When government officials saw results that challenged their assumptions about the “problem” of low achievement, they kept these findings under wraps for months until the results leaked out (see here). These results gave plenty of ammunition to critics of the “War on Poverty,” the Elementary and Secondary Education Act (1965), and federal agencies pushing for more desegregation in the nation’s school districts. All of these initiatives had the political muscle of President Lyndon Johnson behind them. Educational policy and political will were joined at the hip then.
The Coleman Report’s controversial findings, however, gave a shot of adrenalin to opponents of these new policies and ventures in the early 1970s, particularly the huge increases in federal spending to end poverty and improve schools. Opponents of desegregating residential communities in order to have blacks and whites attend school together found sustenance in these results also (see here). Schools remained a battleground in these years as the “War on Poverty” became a historical footnote.
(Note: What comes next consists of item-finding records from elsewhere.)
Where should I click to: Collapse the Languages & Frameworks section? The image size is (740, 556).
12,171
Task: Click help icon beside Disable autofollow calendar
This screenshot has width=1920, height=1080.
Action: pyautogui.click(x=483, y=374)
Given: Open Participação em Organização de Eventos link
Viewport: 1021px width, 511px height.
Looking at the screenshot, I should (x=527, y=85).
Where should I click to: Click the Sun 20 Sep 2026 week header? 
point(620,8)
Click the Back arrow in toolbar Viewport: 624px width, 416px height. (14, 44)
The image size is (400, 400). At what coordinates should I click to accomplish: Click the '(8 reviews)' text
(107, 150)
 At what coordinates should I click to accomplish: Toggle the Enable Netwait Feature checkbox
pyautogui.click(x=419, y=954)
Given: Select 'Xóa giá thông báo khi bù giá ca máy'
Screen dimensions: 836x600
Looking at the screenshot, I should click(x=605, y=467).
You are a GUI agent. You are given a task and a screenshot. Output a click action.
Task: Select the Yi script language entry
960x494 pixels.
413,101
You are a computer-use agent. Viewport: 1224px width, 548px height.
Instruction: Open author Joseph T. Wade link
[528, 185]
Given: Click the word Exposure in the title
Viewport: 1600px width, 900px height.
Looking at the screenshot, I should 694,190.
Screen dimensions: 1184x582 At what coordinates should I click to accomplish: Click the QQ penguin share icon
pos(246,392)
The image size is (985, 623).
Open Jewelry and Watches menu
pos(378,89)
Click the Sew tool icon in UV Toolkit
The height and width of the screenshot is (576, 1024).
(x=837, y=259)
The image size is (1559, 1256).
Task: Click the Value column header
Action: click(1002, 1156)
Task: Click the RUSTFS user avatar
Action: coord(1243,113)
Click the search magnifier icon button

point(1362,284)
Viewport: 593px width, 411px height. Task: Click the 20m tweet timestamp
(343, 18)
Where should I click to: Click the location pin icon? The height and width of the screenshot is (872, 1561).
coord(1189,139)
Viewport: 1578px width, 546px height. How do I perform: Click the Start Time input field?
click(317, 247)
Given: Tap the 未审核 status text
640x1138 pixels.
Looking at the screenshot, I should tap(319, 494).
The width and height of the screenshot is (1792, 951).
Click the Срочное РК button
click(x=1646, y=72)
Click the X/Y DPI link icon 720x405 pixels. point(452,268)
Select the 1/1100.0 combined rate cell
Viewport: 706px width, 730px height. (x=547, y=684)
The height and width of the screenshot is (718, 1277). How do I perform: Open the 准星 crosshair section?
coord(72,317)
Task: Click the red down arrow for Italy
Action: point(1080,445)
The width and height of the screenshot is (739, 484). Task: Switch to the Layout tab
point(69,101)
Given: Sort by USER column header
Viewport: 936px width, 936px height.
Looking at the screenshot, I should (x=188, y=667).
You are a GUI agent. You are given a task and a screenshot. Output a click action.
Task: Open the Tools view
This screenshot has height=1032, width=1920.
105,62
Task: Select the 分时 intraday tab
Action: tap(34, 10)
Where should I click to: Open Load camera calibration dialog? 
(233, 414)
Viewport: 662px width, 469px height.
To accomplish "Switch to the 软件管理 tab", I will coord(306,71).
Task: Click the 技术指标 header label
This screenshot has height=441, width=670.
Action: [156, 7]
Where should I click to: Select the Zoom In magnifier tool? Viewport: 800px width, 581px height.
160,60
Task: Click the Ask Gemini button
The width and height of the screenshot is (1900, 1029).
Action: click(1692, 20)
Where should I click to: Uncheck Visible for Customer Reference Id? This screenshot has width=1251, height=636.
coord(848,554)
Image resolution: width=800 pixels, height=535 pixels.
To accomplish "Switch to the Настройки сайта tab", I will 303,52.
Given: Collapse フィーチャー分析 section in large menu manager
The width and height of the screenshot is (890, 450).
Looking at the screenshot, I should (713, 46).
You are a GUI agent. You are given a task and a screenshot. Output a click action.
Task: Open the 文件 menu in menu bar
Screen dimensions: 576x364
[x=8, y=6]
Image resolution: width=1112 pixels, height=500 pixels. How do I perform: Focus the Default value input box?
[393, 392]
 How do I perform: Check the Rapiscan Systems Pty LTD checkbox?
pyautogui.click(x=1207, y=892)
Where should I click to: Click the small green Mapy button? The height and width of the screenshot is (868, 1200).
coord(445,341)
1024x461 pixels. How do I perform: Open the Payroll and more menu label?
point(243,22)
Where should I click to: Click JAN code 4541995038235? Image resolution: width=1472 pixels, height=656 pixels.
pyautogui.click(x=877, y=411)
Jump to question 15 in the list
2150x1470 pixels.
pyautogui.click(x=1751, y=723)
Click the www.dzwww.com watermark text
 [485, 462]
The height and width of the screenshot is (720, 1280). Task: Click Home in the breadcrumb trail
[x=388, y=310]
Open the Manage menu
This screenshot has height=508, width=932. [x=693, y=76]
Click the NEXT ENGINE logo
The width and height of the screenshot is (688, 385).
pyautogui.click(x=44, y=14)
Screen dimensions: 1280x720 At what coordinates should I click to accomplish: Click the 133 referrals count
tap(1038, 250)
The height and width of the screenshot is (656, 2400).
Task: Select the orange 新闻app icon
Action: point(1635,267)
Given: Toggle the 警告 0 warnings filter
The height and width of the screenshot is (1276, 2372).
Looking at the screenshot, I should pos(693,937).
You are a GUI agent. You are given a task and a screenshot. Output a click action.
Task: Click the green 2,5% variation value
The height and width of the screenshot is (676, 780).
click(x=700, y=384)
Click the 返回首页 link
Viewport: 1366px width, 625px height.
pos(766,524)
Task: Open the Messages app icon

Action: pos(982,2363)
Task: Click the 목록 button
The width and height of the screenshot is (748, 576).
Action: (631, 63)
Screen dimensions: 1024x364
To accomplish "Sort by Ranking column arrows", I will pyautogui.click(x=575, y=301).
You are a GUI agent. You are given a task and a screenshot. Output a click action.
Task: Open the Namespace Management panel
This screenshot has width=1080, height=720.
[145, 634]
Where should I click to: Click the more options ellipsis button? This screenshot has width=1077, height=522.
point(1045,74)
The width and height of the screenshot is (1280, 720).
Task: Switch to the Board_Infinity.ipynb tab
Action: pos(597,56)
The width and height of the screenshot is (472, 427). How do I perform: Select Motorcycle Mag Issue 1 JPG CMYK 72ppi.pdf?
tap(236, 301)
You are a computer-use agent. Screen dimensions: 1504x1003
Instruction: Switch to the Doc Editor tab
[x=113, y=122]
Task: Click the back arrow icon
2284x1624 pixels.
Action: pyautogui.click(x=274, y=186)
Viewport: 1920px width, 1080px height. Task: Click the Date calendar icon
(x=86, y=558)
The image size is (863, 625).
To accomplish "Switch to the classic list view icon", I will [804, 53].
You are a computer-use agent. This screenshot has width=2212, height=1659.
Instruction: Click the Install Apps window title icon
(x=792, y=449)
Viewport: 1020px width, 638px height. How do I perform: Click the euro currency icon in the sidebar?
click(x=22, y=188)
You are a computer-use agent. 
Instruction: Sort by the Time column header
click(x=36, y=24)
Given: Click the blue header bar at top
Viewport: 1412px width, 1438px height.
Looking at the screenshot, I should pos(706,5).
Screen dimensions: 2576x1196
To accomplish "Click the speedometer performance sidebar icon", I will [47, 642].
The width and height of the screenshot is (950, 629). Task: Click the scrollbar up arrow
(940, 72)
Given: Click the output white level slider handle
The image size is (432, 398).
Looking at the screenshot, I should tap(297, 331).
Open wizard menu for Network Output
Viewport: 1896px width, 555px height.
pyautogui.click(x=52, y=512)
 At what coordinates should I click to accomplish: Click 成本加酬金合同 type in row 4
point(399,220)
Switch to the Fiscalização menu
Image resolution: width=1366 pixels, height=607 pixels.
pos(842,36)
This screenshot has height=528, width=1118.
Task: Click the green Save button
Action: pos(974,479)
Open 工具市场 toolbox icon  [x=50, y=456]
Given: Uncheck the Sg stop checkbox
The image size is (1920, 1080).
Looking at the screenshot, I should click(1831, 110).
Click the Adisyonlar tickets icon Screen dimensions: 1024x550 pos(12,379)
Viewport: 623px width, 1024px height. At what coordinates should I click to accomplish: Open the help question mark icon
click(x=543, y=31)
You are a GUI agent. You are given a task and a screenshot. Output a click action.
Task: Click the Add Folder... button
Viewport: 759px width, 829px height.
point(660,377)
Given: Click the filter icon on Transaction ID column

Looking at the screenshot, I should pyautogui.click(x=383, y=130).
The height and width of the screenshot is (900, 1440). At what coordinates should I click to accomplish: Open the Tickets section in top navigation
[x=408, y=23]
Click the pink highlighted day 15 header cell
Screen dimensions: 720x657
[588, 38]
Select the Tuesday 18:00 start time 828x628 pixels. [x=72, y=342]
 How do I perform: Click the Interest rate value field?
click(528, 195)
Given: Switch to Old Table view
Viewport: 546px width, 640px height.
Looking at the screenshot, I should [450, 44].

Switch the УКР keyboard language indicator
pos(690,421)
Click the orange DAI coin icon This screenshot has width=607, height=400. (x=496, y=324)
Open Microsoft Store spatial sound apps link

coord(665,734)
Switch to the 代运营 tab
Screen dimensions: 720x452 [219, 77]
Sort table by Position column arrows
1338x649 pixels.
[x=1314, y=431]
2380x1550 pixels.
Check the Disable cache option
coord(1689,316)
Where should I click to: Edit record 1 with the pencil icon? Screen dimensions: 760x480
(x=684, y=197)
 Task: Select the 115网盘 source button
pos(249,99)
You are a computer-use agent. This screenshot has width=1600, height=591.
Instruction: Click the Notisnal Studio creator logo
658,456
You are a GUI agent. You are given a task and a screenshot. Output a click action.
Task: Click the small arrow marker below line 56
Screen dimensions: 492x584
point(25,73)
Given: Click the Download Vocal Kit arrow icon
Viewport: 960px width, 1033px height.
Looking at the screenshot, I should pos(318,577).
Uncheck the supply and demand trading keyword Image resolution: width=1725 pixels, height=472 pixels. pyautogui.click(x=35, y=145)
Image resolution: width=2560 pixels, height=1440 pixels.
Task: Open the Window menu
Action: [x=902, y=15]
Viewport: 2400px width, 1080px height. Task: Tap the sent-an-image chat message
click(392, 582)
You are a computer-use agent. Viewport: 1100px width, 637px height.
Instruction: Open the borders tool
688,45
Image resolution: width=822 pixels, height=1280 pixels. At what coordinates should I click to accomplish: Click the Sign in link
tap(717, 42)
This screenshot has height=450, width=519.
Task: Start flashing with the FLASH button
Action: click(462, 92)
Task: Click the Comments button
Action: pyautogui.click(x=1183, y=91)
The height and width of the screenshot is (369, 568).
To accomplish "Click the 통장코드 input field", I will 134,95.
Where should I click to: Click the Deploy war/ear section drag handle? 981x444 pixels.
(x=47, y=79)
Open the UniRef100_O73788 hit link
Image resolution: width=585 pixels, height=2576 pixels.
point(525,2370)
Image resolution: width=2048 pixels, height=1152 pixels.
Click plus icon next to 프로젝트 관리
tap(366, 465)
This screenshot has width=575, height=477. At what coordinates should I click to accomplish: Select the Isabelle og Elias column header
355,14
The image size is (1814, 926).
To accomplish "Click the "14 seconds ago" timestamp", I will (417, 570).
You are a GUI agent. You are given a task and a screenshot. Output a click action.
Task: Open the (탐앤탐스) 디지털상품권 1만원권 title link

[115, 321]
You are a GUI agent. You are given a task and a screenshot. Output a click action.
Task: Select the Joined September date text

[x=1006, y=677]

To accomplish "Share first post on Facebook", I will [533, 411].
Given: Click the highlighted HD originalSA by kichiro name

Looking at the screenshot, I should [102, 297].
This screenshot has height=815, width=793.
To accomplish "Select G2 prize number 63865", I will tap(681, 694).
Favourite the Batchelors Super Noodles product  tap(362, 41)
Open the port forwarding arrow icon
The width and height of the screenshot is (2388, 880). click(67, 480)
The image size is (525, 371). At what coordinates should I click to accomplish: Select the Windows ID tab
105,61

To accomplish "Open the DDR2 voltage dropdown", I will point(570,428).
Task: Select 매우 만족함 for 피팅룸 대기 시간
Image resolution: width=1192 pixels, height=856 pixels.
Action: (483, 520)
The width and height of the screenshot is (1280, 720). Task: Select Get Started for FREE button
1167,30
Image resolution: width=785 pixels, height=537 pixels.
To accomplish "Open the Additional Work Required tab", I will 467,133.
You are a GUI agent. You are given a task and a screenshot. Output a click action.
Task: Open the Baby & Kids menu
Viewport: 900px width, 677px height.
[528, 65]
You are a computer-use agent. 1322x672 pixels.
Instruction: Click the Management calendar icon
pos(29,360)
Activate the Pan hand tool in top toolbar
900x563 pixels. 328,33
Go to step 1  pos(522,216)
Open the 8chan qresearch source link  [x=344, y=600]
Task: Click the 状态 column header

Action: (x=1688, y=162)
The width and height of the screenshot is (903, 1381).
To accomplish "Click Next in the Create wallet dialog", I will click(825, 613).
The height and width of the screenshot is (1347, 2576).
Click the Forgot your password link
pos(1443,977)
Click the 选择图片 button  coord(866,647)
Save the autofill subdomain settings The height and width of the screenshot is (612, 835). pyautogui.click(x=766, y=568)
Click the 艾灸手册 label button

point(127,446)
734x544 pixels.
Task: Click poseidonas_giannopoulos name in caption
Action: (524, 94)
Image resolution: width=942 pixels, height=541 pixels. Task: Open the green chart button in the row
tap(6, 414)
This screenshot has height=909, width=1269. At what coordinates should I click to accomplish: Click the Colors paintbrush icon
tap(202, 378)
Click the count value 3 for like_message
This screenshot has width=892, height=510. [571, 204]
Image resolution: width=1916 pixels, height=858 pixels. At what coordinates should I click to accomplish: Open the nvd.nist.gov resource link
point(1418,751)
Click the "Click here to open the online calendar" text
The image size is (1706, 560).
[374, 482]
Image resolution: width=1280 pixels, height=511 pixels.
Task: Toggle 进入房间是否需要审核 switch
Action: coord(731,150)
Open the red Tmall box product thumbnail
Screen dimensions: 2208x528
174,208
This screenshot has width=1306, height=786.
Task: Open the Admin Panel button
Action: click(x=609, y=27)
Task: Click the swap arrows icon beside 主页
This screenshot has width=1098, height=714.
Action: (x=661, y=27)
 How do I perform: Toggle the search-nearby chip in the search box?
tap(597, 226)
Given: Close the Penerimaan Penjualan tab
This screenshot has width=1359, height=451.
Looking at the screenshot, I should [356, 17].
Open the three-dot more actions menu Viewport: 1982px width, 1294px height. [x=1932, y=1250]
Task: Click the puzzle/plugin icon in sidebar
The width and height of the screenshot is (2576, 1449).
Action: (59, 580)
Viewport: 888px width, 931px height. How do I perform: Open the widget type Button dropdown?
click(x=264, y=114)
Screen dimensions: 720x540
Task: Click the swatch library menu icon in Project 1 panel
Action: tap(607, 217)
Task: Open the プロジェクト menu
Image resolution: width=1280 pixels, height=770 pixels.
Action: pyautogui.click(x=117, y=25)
So these current policy research findings, either supporting those who say “yes” or those who say “no” to the question of schools making a difference even amid strong socioeconomic influences, like similar studies in the past will revive the same old question that has divided the nation for the past half-century. But the research findings will not answer the question.
Results from 2016 studies such as Stanford University Professor Sean Reardon’s may recapture the argument used by earlier policymakers that investing more money in school improvement might be a fool’s errand, given the results from earlier reforms. Rebuttals to this line of argument come from social scientists who urge expanded investment in pre-Kindergarten, and those, like Reardon and other researchers who point to the tiny fraction of high poverty, segregated schools that somehow perform beyond what researchers would have ordinarily predicted. Ditto for charter school proponents and advocates of “no excuses” schools who point to the high graduation rates, college admissions, and yes, high test scores that they have racked up and, according to their advocates, deserve more money and political support.
What’s missing now in 2016 from this brew of research, policy solutions, and advocacy, however, is what was present a half-century ago, a muscular political coalition, a sizable group of elected policymakers with the will to provide a popularly supported response to this conundrum that has divided this nation for decades over the role of schooling in a capitalist democracy.